### Records for this task ###
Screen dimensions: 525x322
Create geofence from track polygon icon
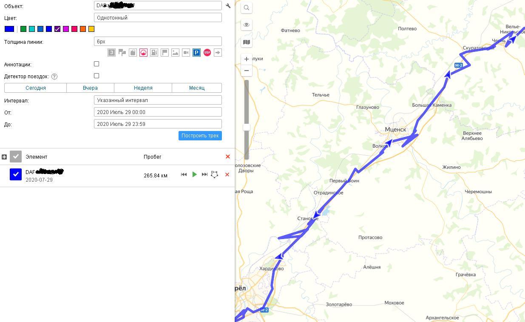coord(215,174)
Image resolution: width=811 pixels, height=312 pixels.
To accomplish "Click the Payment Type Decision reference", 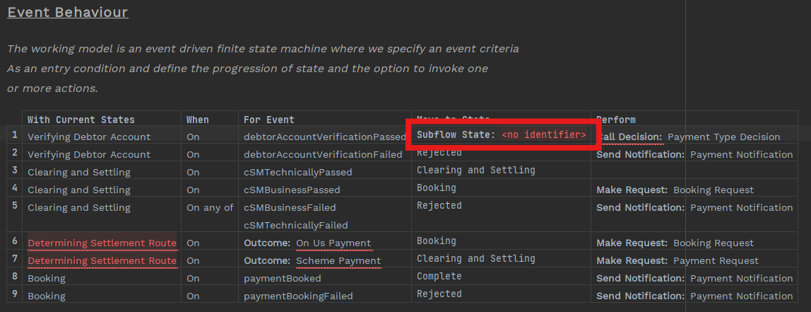I will (x=723, y=137).
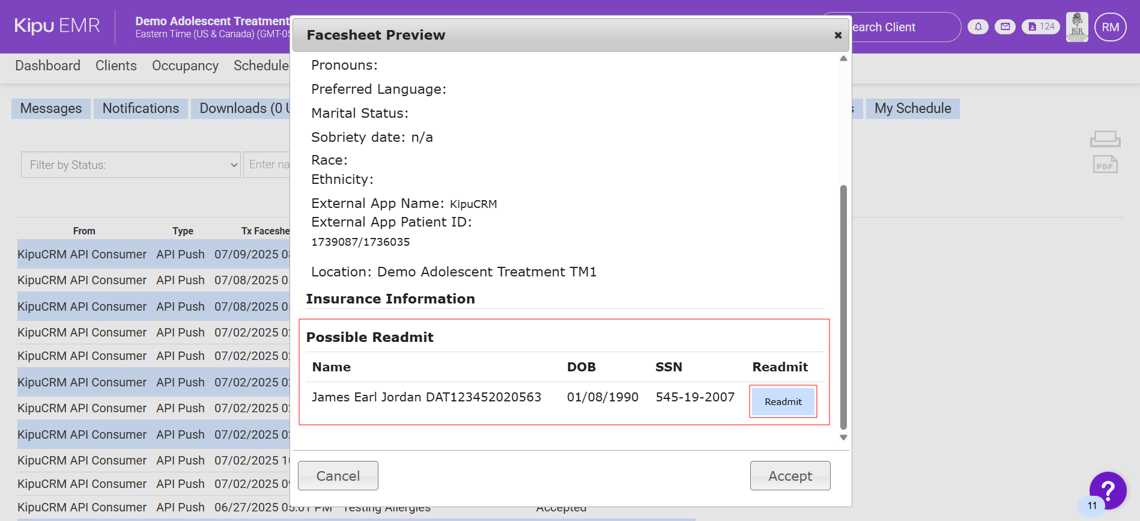Click scroll down arrow in facesheet preview
This screenshot has width=1140, height=521.
pos(843,437)
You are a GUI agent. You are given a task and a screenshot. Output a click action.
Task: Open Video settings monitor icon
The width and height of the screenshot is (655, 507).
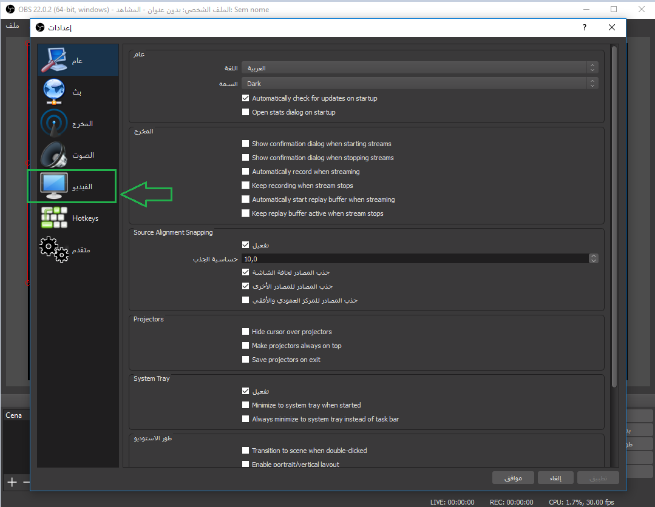(x=53, y=186)
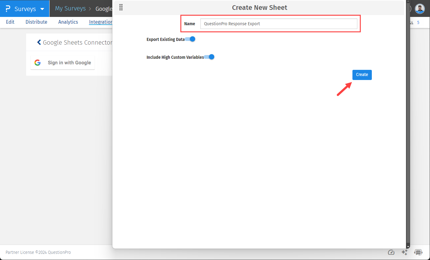Click the Name input field

pos(279,24)
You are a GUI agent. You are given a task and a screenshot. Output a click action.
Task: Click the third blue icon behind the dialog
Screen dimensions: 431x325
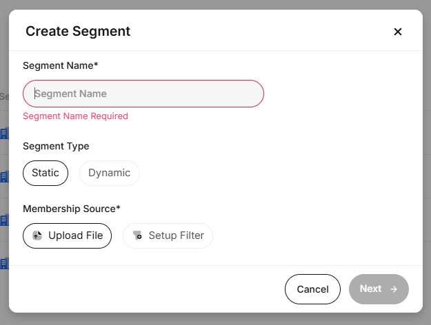3,220
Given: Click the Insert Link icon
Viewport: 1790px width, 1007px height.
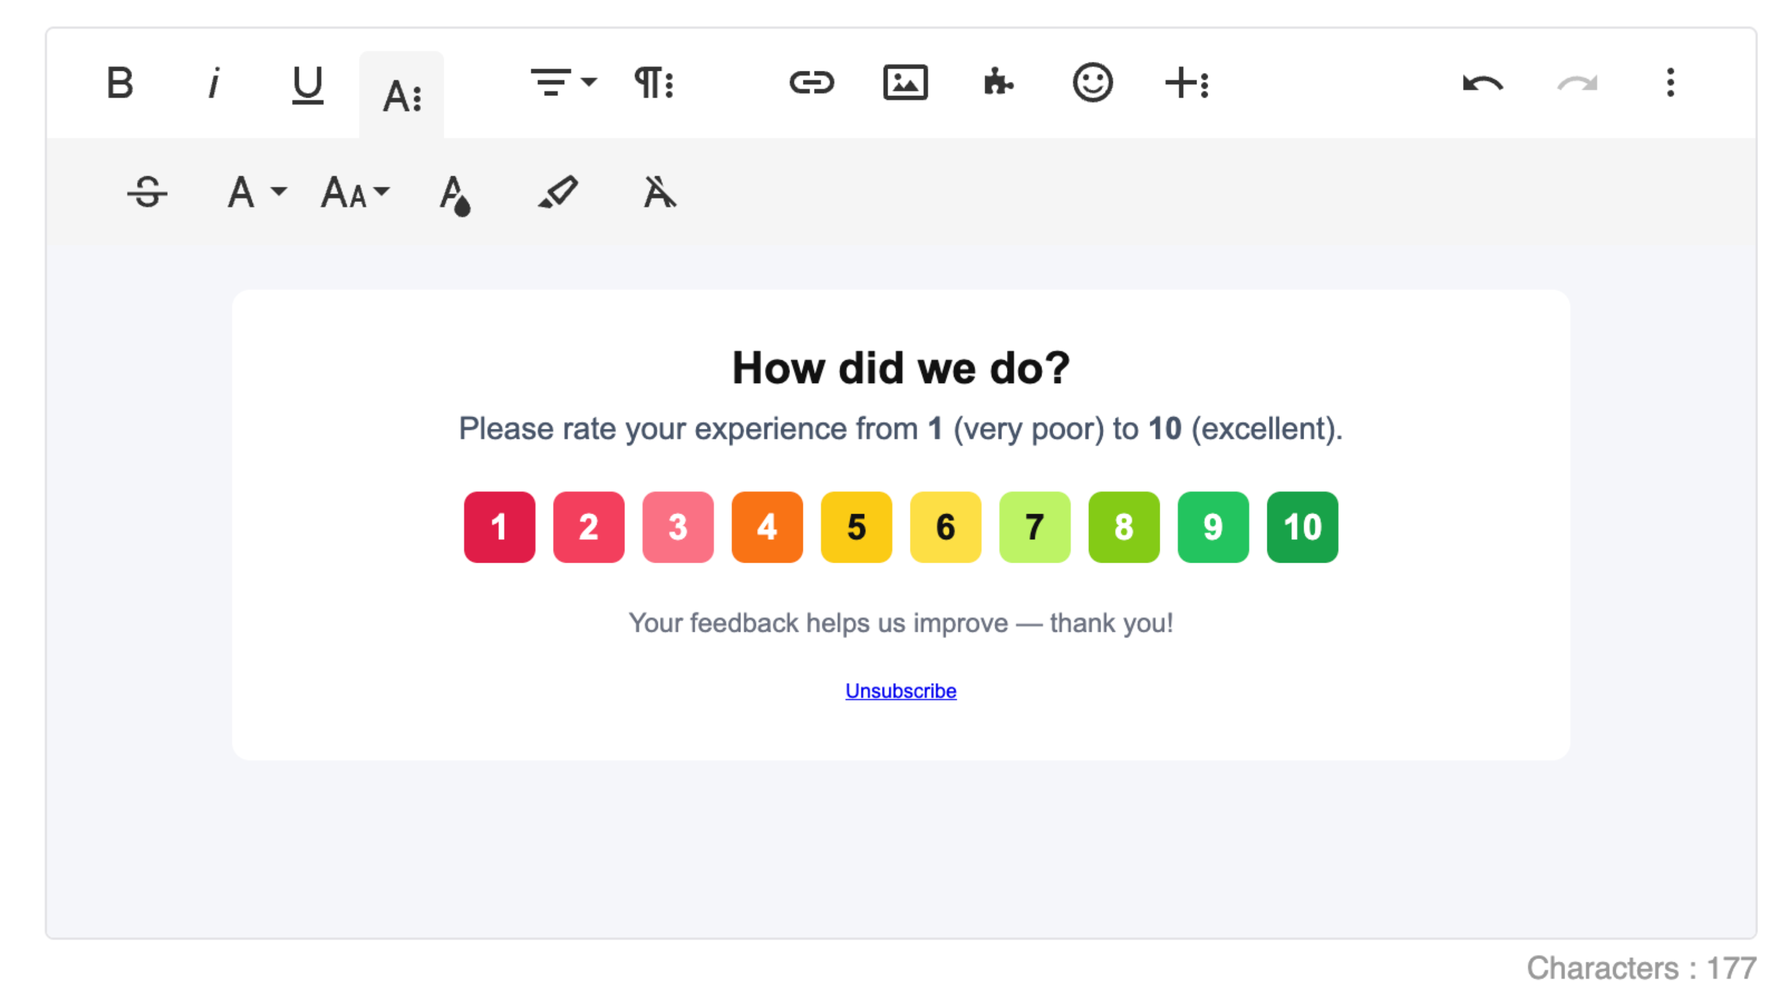Looking at the screenshot, I should point(812,83).
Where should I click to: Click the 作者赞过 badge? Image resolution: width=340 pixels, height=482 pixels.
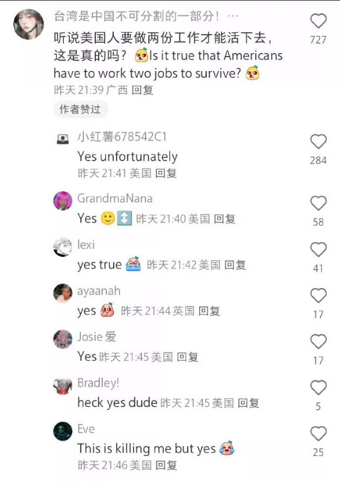[x=80, y=109]
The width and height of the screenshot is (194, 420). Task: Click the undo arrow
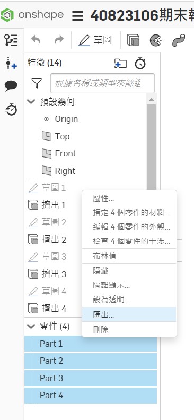pyautogui.click(x=36, y=40)
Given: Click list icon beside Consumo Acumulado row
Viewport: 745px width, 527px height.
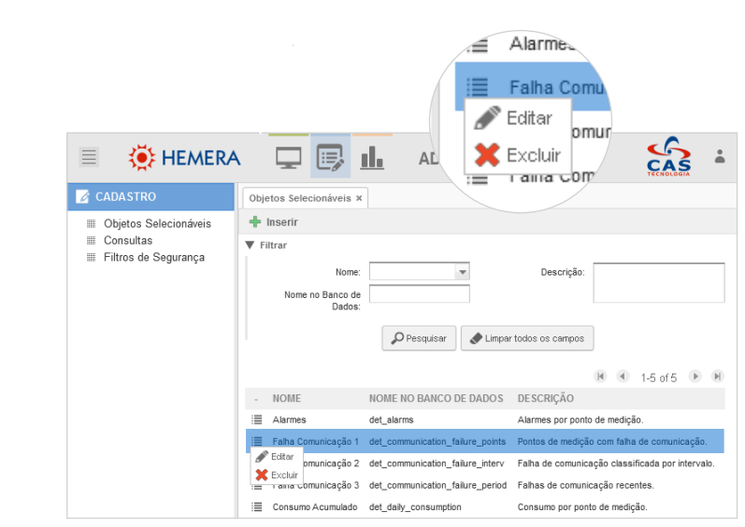Looking at the screenshot, I should tap(257, 506).

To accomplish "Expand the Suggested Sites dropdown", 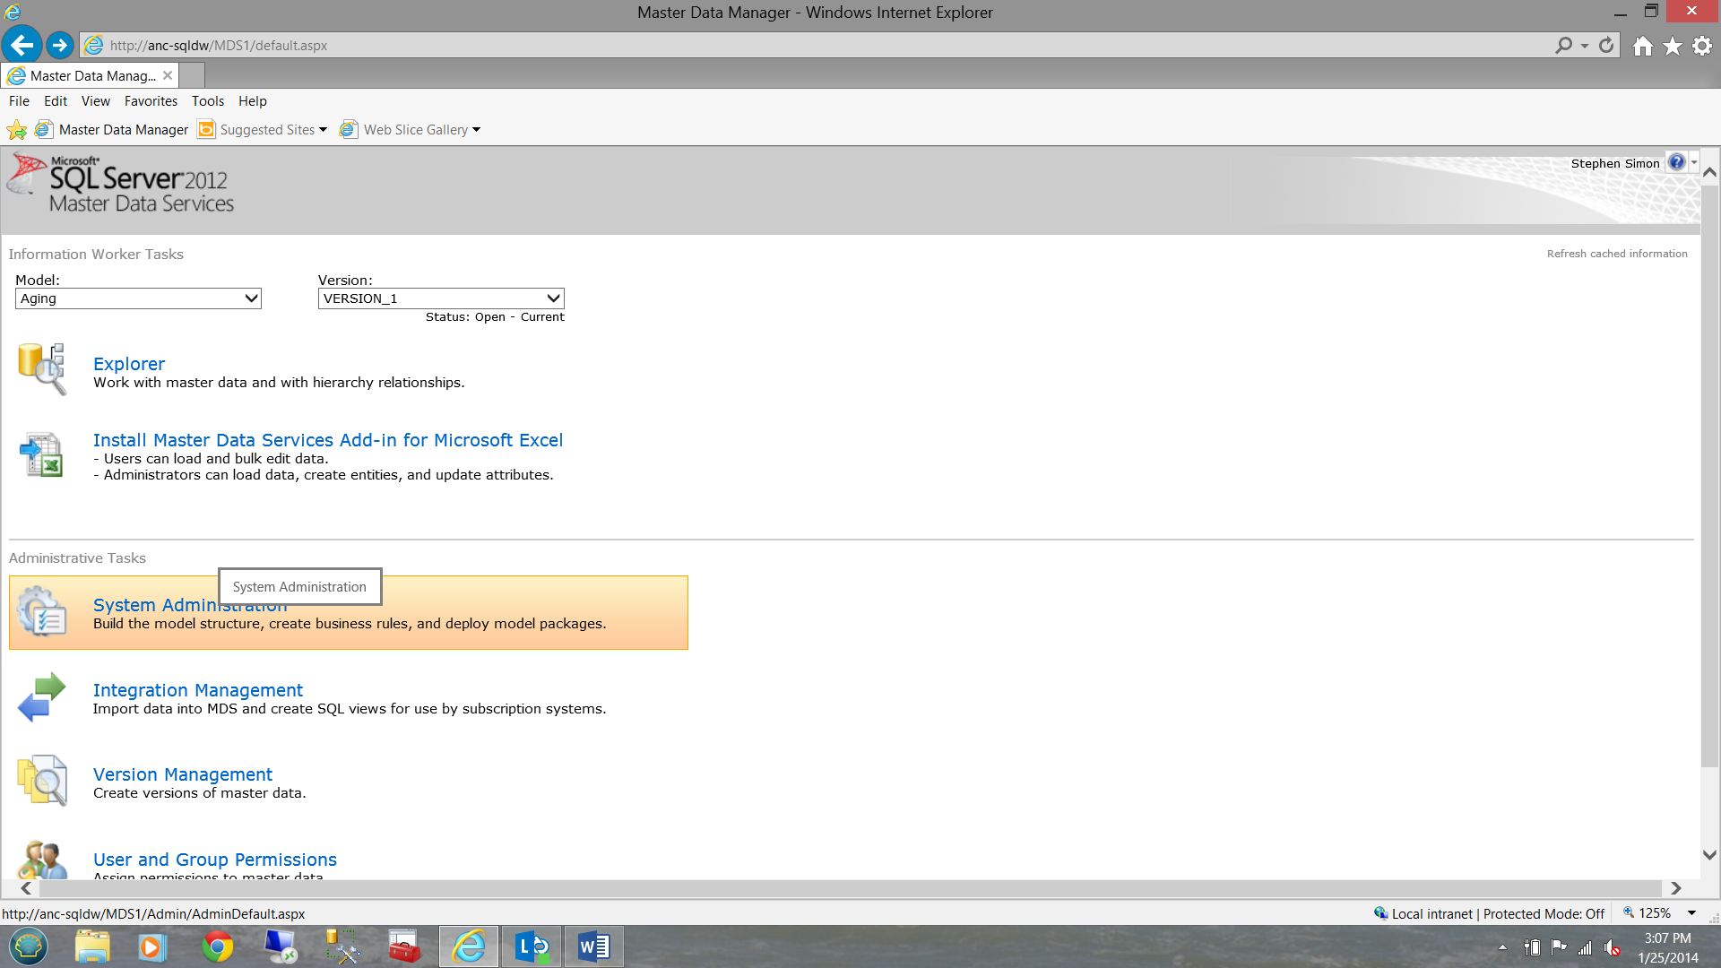I will pos(323,130).

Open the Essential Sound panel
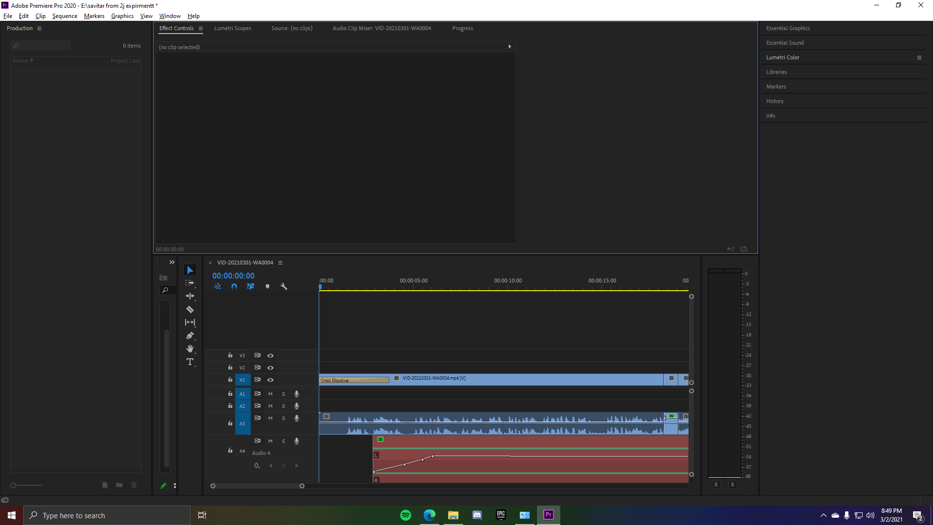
###
Which lines in the rows above contain the word "height"? Show each of them in full.

*Completed exercise*.
Image resolution: width=811 pixels, height=312 pixels.
This screenshot has width=1140, height=521.
The width and height of the screenshot is (655, 507).
Viewport: 1790px width, 1007px height.
Where should I click to: Click the 作者赞过 badge? Image resolution: width=340 pixels, height=482 pixels.
The width and height of the screenshot is (194, 420). Task: Click the undo arrow
Viewport: 745px width, 527px height.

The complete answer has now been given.